* THE REQUEST:
Render the records, from the line containing "Image resolution: width=640" through the end, as a Markdown table with the columns Step and Text, numbering each row and skipping any blank lines. Leave the pictures out.
═══ SOURCE RECORDS
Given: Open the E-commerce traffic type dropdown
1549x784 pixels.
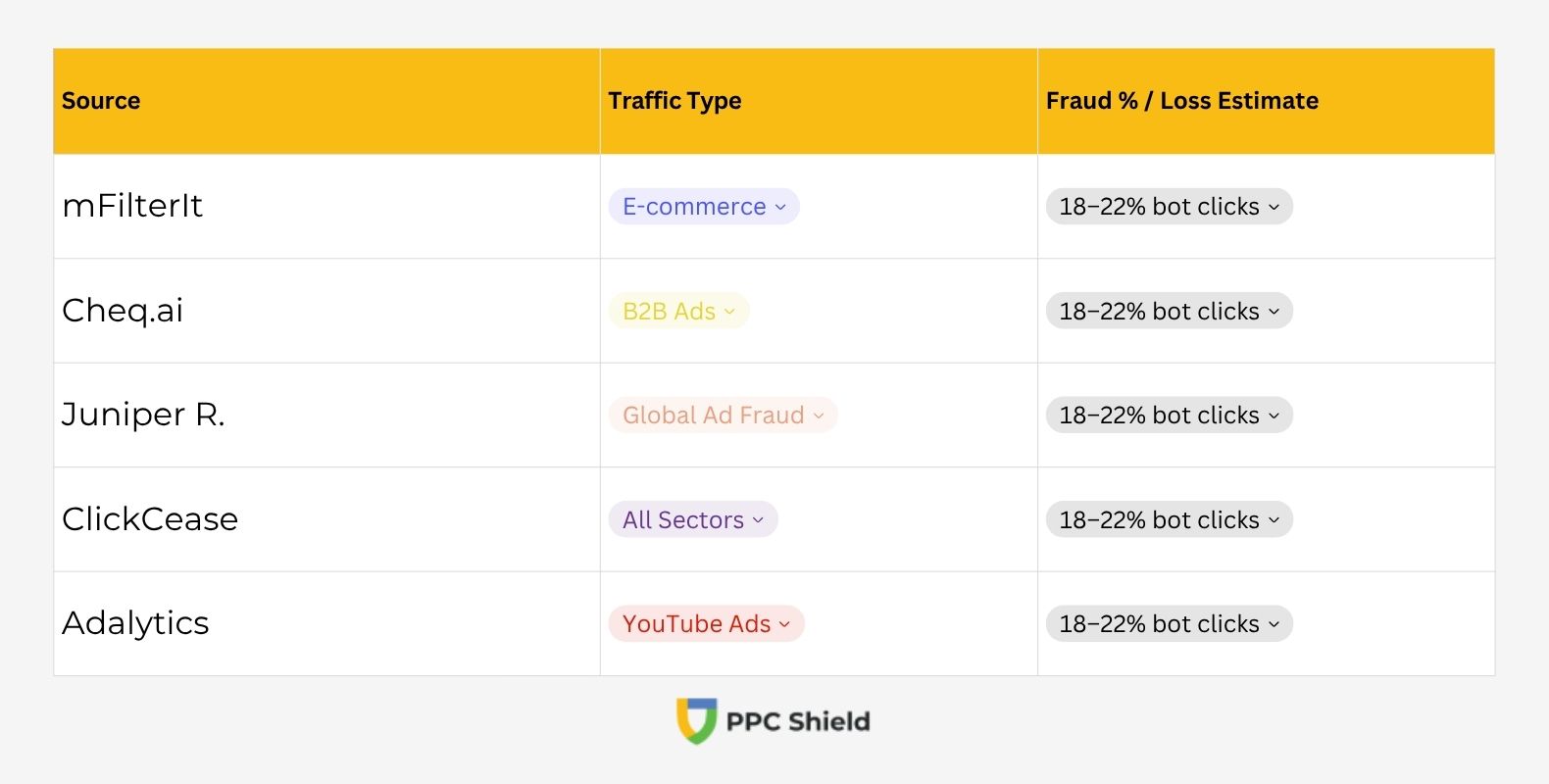Looking at the screenshot, I should pyautogui.click(x=704, y=207).
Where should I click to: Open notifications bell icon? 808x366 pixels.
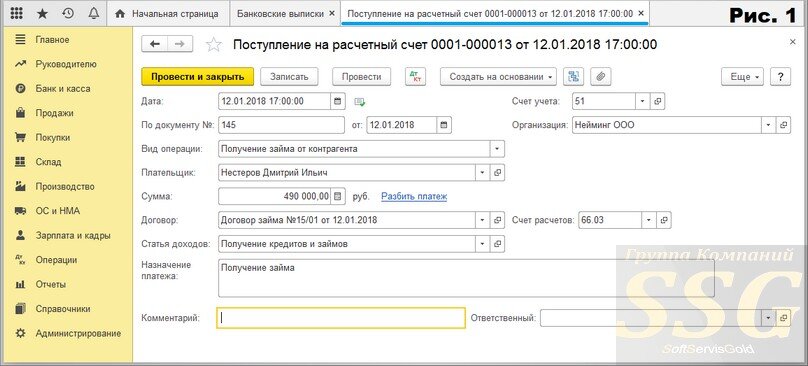[93, 13]
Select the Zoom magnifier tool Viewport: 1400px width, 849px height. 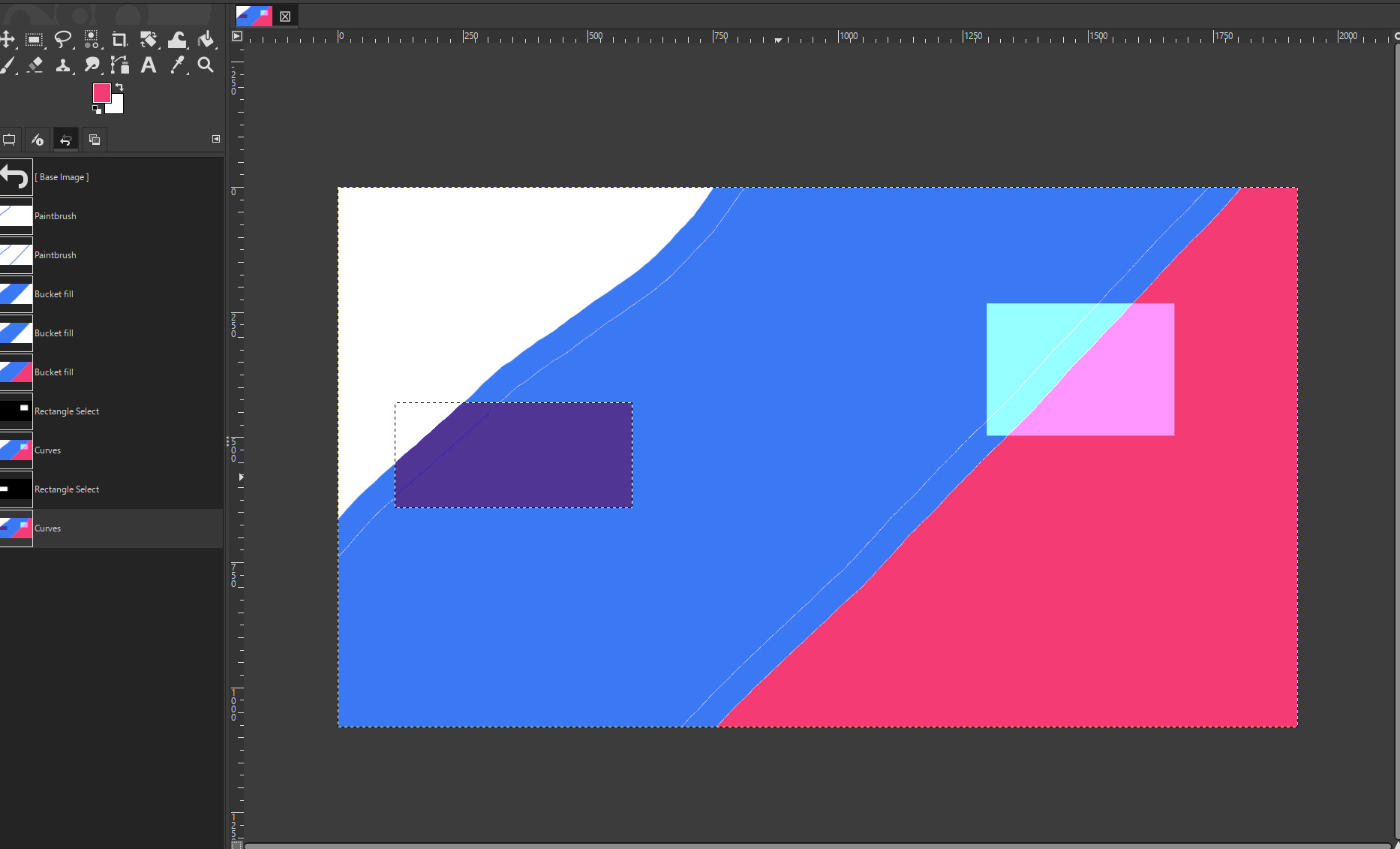(206, 65)
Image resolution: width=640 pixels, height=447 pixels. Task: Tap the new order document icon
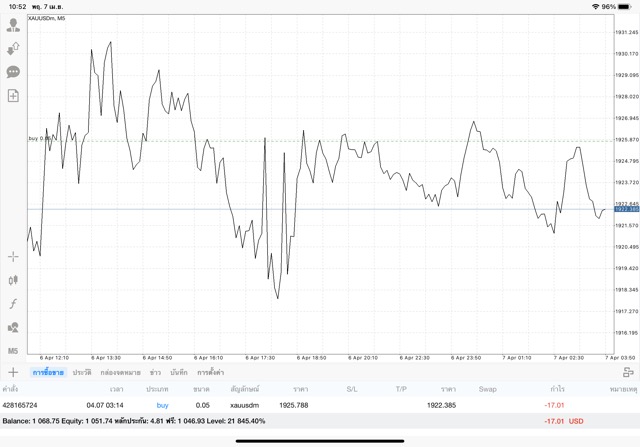pyautogui.click(x=13, y=96)
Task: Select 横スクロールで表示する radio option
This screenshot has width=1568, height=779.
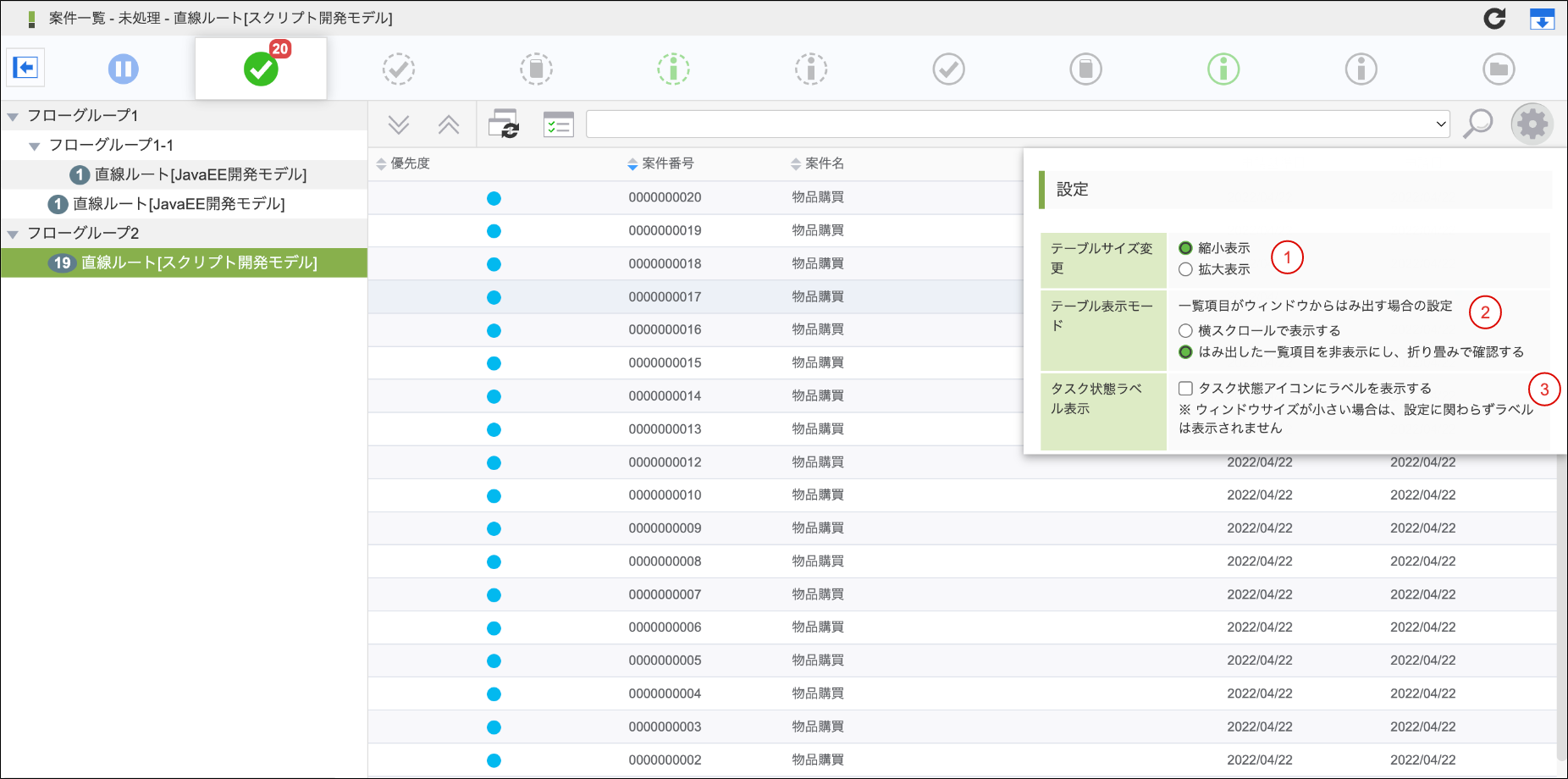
══════
* SOLUTION TO THE EXERCISE:
| Step | Text |
|---|---|
| 1 | Image resolution: width=640 pixels, height=447 pixels. Task: Tap the new order document icon |
| 2 | pyautogui.click(x=13, y=96) |
| 3 | Task: Select 横スクロールで表示する radio option |
| 4 | This screenshot has width=1568, height=779. |